For one thing, further rate hikes would likely support the still-weak Japanese currency (the yen), which today sits near 30-year lows and is helping to push consumer prices up via more expensive imports from abroad. Also, the BoJ conducted an empirical study showing that Japan’s extended era of rock-bottom rates didn’t produce all of the desired results, underscoring the BoJ’s present need to normalise monetary policy. While there were modest positive impacts on Japan’s economy, there were also negative impacts on the Japanese bond market’s functioning and on many financial institutions’ interest margins.

From a more tactical perspective, the BoJ’s rate actions may be influenced to some degree by US monetary policy developments and global capital markets behavior. A deep rate-cutting cycle by the US Federal Reserve (Fed) may have created a headwind for BoJ rate hikes, but the Fed’s relatively less dovish position in recent months should make it easier for the BoJ to keep lifting its policy rate. The potential for market volatility in response to global trade uncertainty could also pose a risk to BoJ rate increases, given the central bank’s cautious and risk-averse tendencies. However, we perceive Japan as being less vulnerable to US tariffs than China, Europe, and Canada.

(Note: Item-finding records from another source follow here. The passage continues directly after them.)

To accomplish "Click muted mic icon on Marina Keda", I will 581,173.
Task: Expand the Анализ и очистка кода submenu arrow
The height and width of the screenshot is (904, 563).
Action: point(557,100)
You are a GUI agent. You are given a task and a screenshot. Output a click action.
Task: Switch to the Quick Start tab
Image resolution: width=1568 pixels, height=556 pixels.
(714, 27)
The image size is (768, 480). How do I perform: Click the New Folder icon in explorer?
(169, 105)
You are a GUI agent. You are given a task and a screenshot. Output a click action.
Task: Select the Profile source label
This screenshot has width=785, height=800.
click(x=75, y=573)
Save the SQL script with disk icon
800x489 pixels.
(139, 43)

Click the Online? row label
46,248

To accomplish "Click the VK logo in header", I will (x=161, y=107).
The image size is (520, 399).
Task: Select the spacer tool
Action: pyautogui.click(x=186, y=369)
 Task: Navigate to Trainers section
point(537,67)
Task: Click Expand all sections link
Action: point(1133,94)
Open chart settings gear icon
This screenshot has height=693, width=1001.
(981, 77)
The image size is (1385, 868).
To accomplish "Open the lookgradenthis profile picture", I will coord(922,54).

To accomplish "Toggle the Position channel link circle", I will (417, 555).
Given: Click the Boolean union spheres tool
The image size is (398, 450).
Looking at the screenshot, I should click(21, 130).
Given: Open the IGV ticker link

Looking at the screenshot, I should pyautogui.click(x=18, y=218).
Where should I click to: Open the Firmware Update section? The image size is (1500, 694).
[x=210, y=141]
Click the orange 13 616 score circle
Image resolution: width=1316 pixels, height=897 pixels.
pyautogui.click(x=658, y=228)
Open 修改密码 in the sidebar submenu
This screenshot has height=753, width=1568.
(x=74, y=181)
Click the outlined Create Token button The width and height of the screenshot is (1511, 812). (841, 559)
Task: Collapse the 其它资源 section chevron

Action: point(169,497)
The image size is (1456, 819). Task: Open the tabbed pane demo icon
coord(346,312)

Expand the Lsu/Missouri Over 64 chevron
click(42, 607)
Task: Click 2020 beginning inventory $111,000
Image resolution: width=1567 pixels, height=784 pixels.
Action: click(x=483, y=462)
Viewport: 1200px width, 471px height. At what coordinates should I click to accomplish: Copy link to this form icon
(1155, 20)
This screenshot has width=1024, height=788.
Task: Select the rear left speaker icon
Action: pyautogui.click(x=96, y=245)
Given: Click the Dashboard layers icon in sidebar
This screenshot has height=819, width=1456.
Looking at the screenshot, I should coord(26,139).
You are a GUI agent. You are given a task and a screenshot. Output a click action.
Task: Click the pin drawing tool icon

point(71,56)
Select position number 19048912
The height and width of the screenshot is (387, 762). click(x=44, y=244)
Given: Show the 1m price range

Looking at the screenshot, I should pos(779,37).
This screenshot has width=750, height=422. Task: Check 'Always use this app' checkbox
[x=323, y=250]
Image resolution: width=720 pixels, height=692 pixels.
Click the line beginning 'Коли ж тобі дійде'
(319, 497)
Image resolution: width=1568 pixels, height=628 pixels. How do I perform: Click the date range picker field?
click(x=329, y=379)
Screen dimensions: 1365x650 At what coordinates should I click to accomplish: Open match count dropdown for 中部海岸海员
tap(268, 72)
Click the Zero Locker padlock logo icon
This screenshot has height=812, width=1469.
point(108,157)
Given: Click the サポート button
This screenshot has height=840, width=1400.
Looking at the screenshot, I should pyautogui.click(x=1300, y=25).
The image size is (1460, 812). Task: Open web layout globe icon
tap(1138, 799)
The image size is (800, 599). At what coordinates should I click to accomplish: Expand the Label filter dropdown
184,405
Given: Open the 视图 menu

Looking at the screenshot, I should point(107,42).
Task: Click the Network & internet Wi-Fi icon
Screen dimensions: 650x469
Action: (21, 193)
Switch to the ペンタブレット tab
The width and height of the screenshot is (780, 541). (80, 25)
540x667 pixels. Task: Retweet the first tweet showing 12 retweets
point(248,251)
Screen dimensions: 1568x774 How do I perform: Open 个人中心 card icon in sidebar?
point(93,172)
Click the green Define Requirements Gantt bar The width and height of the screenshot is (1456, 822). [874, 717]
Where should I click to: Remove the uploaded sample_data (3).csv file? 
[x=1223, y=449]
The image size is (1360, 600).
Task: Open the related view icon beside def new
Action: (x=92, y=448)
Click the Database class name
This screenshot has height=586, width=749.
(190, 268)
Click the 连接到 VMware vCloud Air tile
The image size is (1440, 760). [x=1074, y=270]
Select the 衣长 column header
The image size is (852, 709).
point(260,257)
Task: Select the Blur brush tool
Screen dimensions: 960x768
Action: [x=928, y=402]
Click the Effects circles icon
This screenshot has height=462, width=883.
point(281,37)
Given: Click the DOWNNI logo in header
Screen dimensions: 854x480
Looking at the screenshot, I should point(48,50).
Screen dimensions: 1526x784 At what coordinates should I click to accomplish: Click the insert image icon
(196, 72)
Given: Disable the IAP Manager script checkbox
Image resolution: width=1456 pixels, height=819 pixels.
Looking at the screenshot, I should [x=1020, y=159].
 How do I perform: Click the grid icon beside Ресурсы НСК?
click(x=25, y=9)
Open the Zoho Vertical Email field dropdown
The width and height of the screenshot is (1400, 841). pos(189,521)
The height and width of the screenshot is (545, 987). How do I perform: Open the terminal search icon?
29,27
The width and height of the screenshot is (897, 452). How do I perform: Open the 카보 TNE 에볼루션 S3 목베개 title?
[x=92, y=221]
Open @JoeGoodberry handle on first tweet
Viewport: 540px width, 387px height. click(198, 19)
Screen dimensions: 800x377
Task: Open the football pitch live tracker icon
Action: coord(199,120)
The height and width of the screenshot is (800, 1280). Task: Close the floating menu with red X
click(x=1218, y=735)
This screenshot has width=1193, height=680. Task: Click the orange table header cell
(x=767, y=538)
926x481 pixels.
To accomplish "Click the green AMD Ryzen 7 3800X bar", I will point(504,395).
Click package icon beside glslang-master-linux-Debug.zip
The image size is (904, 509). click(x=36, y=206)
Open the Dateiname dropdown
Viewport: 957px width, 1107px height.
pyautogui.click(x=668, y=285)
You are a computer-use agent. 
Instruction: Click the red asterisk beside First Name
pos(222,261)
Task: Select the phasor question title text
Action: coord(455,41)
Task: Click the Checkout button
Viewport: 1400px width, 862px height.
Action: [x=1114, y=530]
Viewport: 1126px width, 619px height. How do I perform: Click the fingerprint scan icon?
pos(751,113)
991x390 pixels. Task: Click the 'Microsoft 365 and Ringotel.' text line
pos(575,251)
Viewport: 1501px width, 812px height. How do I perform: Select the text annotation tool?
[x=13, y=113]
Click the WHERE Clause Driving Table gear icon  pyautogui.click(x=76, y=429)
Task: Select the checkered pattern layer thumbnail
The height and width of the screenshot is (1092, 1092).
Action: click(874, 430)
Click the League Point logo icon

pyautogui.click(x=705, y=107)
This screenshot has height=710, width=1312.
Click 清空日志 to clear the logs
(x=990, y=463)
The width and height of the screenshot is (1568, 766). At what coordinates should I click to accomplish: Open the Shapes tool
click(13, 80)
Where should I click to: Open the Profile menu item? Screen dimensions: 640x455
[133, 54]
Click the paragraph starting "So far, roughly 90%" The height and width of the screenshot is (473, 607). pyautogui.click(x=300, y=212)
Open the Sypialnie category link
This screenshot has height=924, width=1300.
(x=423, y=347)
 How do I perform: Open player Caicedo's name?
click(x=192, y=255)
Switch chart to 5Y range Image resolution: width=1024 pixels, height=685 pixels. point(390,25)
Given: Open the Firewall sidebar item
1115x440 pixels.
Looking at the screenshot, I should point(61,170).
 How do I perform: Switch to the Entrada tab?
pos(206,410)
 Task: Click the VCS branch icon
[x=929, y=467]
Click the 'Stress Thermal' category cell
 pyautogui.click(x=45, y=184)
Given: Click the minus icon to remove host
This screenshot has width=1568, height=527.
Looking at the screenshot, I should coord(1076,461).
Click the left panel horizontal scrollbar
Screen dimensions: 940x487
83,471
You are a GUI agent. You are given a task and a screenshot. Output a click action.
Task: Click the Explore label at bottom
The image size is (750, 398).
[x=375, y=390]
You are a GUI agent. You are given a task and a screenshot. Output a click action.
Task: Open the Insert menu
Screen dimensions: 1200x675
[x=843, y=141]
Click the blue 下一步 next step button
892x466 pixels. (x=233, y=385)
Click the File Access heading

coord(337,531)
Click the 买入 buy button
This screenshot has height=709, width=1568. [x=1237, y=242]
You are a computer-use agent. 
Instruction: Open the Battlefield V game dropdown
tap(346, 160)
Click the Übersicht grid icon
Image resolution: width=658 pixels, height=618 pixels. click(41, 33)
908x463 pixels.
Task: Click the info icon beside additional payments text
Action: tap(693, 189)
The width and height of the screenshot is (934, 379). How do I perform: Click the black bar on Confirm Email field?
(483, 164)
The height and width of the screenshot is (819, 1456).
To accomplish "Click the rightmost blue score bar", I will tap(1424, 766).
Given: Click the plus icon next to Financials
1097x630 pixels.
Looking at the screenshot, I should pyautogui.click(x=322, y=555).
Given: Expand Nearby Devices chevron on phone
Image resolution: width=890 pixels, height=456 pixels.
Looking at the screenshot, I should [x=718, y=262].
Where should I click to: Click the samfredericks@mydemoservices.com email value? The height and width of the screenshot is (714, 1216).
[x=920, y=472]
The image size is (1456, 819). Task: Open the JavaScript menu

Investment implications: the long and short of it

  • Long the Japanese yen: Given our high conviction in more BoJ rate hikes to come, we see the yen gaining strength versus other global currencies over short-, medium-, and long-term time horizons. From a fundamentals standpoint, for example, we believe the yen is undervalued at today’s levels and may offer investors an appealing risk/reward profile.
  • Short Japanese government bonds: While Japanese government bond yields have already experienced a sustained rise, we think they may have room to climb even higher this year and next, particularly if economists and analysts boost their BoJ policy rate estimate to match ours (i.e., at least 1.25% by the end of 2026). 
  • Long unhedged Japanese equities: Our team maintains a positive long-term strategic outlook on Japanese equities amid continued BoJ progress toward normalised monetary policy, encouraging corporate reforms in Japan, and surging Japanese corporate profits. At this time, the prospect of yen appreciation leads us to generally prefer unhedged equity allocations over currency hedged ones.